Up to half of all pregnancies happened by surprise, though. If you are a smoker when you find out that you are expecting a baby, quitting is the first thing on your to-do list. What are the effects of smoking on a developing fetus? And how do you quit?
Unplanned pregnancy and smoking
Smoking is one of the most dangerous things a baby can be exposed to, even when you include medical conditions such as gestational diabetes. There are many reasons a woman planning a pregnancy and her partner should both stop smoking smoking cigarettes yourself and inhaling second-hand smoke have nearly the same effect. We will discuss the possible consequences of smoking for a fetus later on. Let's face it, everybody including smokers knows that a nicotine addiction can cause lung cancer and must have a negative effect on an unborn baby as well.
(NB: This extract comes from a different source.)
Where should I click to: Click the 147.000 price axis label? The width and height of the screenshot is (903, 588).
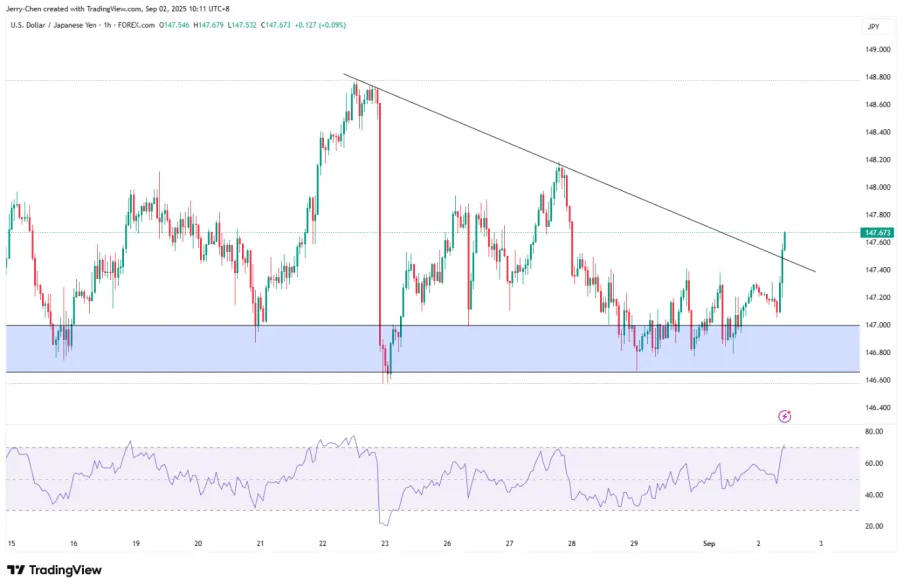pyautogui.click(x=877, y=325)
If you suddenly find out that you are pregnant, and you weren't trying, you are probably really worried about the smoking and we really don't want to add to your feelings of guilt. The important thing is to stop as soon as possible after you find out you are dealing with an unplanned pregnancy. How? One woman who stopped smoking the second she found out she was pregnant shares her story:
Obviously, you're very motivated because you don't want any harm to come to your baby. The minute you realize you are pregnant, you stop. You should have done it before, but there you go. In my case, every time I wanted a cigarette I just had a glass of water instead. It sort of stopped the cravings I had, but it also felt like it had a cleansing effect. The first couple of days were a little hard. After a month, when someone offered me a cigarette I accidentally accepted but didn't light it. It was still in my hand, and the thought of harming my unborn child really helped me through it. It didn't help much that I had a partner who carried on smoking. Really encourage yours to stop, because it will be easier that way.
Tips to quit smoking
Some people, like the mom we quoted, find nicotine relatively easy to give up. Others have more difficulty, and every person in the process of stopping smoking (hopefully forever) will employ different tricks to get through it. Which ones will you use? Pick and choose from these tips:
- Drink water every time you want to smoke.
- Take up exercising. If you are pregnant and not already very fit, this should be relatively gentle think walking, swimming and yoga rather than running and heavy weight lifting.
- Break old routines you associate with smoking, such as drinking coffee or beer also not good during pregnancy!
- Know that it gets a little easier with every cigarette you don't light.
- Remember, you are doing it for your baby!
How smoking affects a fetus
Now for the scary part. I will not write about what smoking does to you, the person who chose to smoke. You are already aware of that. It is probably necessary to spell out what smoking does to your fetus. In some countries doctors are, believe it or not, telling pregnant mothers that smoking will give them an easier birth. That idea comes from the fact that babies of smokers are smaller. Smoking, you see, deprives that growing baby of oxygen. Smoking will:
- Impede your baby's development so she will be born smaller.
- Double the likelihood that your baby will be born prematurely.
- Double the risk that your baby will be stillborn.
- Increase the risk that your baby will have breathing problems at birth and asthma later in life significantly.
- Increase the risk of SIDS, Sudden Infant Death Syndrome.
- Put your baby at risk of a heart defect.
- Lead to a lower IQ for your baby.
The good news is that every cigarette you do not smoke is a victory. Quitting smoking in the third trimester is much better than not quitting at all, but quitting as soon as you find out, hopefully two weeks after conception, will give your baby the best chance you have to offer.